SEC Charges Mila Kunis And Ashton Kutcher’s ‘Stoner Cats’ NFTs As Unregistered Securities, Resulting In $1 Million In Fines


It has been a tumultuous week for Hollywood power couple Mila Kunis and Ashton Kutcher as their NFT-based web series, “Stoner Cats,” has come under fire from the U.S. Securities and Exchange Commission (SEC). The SEC has charged the couple’s NFT project, alleging that the NFTs associated with the series are unregistered securities.

Key Takeaway

Hollywood celebrities Mila Kunis and Ashton Kutcher find themselves in hot water as the SEC charges their NFT-based web series, “Stoner Cats,” for selling unregistered securities. This incident highlights the SEC’s increasing scrutiny of celebrity-endorsed crypto projects and its focus on the economic nature of offerings, regardless of labeling or underlying assets.

The SEC’s Allegations

The SEC claims that “Stoner Cats” is an adult animated television show featuring house cats that gain sentience after being exposed to their owner’s medical marijuana. The series offered fans the opportunity to purchase one of the 10,000 NFTs, which were priced at approximately $800 each. These NFTs would grant exclusive access to the six-episode animated series, featuring notable celebrities like Jane Fonda, Chris Rock, Seth MacFarlane, and even Ethereum co-founder Vitalik Buterin.

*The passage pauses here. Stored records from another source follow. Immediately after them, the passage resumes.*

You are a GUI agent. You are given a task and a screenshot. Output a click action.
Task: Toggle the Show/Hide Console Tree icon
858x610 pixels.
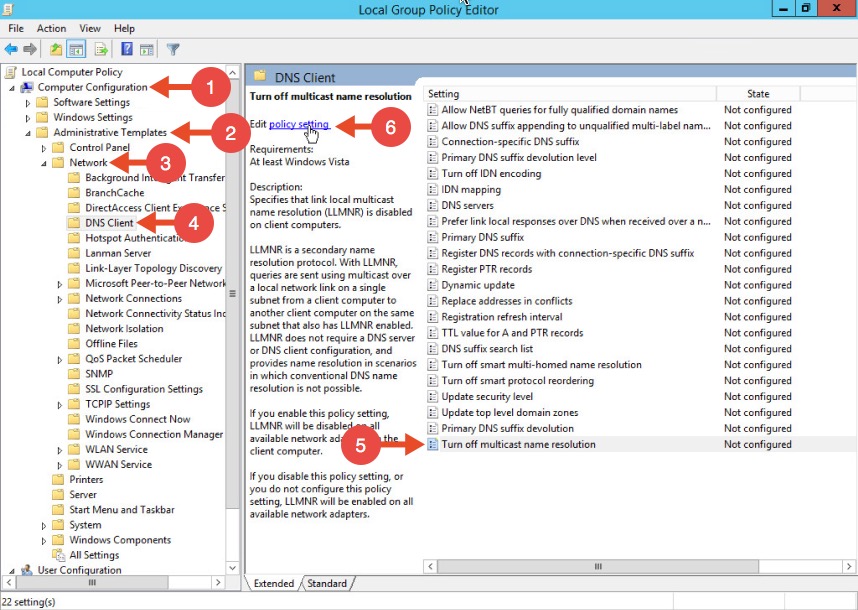tap(76, 49)
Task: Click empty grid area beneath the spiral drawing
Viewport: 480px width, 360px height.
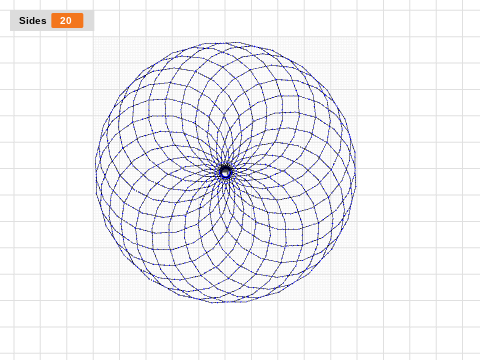Action: pyautogui.click(x=227, y=330)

Furthermore, the original NFT owners were promised a 2.5% royalty every time one of the NFTs was resold. The marketing strategy behind “Stoner Cats” heavily emphasized that the NFTs had the potential for significant value appreciation, as the success of the show would directly correlate to the value of the NFTs.

The SEC’s Conclusion

Due to the ongoing promotion of the NFTs’ resale and the strong suggestion of potential returns on investment, the SEC deemed the “Stoner Cats” NFTs to be unregistered securities. In a formal document, the SEC cited a tweet from the official @StonerCatsTV account, where a meme suggested purchasing more Ethereum during a dip in the crypto markets and sweeping the “Stoner Cats floor.”

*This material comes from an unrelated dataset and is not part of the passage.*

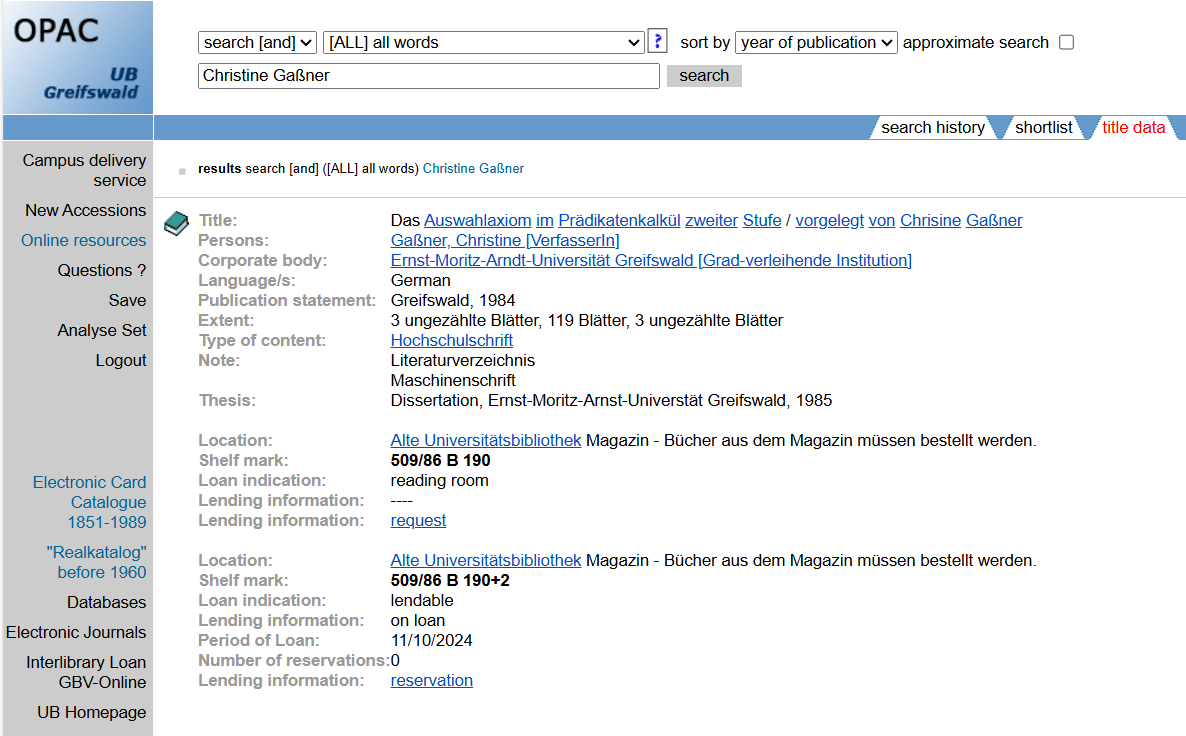1186x736 pixels.
Task: Click the search text input field
Action: 428,76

As a result of the SEC’s charges, “Stoner Cats” has settled with the regulatory agency and will pay a $1 million fine. Additionally, a Fair Fund will be established to compensate individuals who suffered financial harm from purchasing the NFTs. In an effort to comply with the settlement, the company is required to destroy all NFTs currently in its possession.

The SEC’s Stance on Celebrity-Endorsed Crypto Projects

This incident is not an isolated case, as the SEC has been actively targeting celebrity-endorsed crypto projects. In a similar instance, reality TV star Kim Kardashian reached a $1.26 million settlement with the SEC last year for failing to disclose her financial compensation for promoting a crypto asset security sold by EthereumMax.

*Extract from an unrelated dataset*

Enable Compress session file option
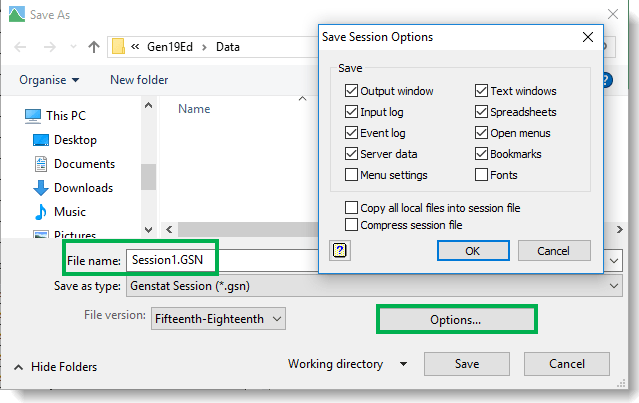The width and height of the screenshot is (639, 403). [351, 225]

Gurbir S. Grewal, Director of the SEC’s Division of Enforcement, stated, “Regardless of whether your offering involves beavers, chinchillas, or animal-based NFTs, under the federal securities laws, it’s the economic reality of the offering – not the labels you put on it or the underlying objects – that guides the determination of what’s an investment contract and therefore a security.”